Interview guide for hiring managers: a structured playbook

An end-to-end playbook for hiring managers: prep, opening, behavioural questions, scorecard, debrief, and decision. Evidence-led and runnable.

A dark wooden desk with a green leather notebook, fountain pen, glasses, and a paper sheet showing a blank scoring grid.

Why a real interview guide for hiring managers matters

The first thing most hiring managers say after an interview is some version of "I think that went well." The second thing, six months later, is some version of "I'm not sure what happened with that hire." The two sentences are usually about the same person, and the gap between them is what an interview guide for hiring managers is supposed to close.

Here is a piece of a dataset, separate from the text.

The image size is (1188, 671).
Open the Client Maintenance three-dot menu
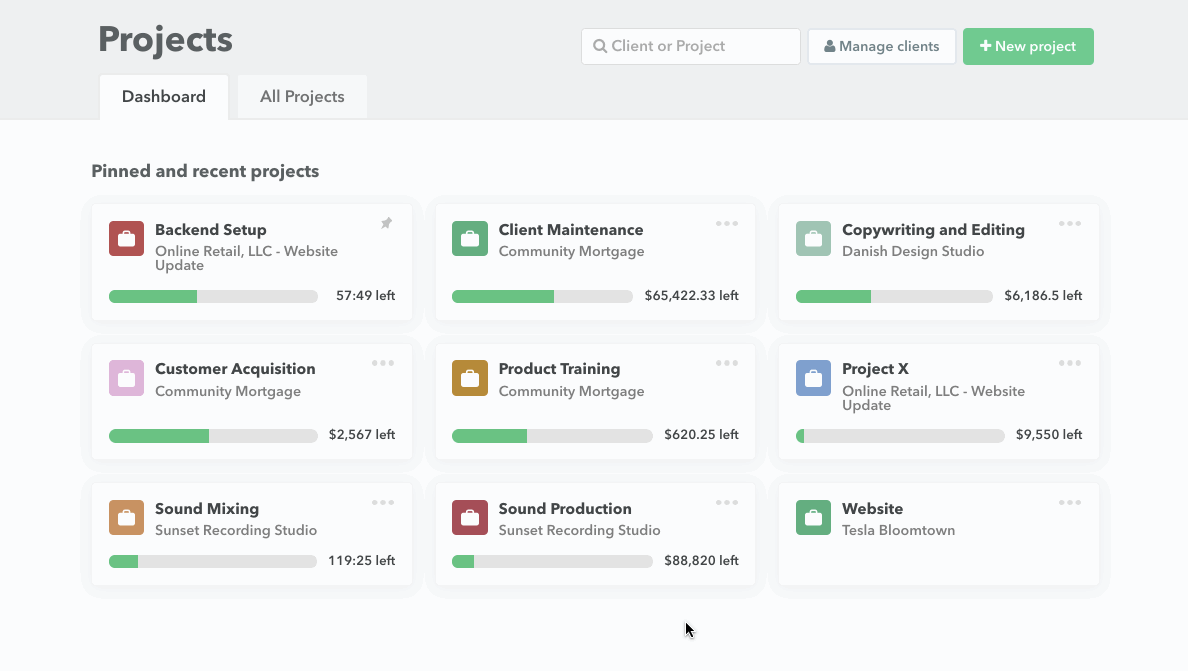point(727,224)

At five people, gut hiring works, badly. At fifty it produces a quiet mess: uneven panels, decisions no one can defend a year later, and a steady drip of mediocre offers extended to candidates who interviewed well. The cost is hard to see one hire at a time and impossible to ignore in aggregate.

The evidence is not subtle. Dana, Dawes and Peterson (2012) ran the now-famous studies in which interviewees secretly answered questions at random; interviewers came out just as confident in their impressions as they were of the candidates who had answered honestly. Research spanning a century is unkind to the unstructured chat, and Bohnet (2016) revisits the University of Texas Medical School natural experiment, where the fifty applicants who were initially rejected after unstructured interviews went on to perform indistinguishably from those who were accepted.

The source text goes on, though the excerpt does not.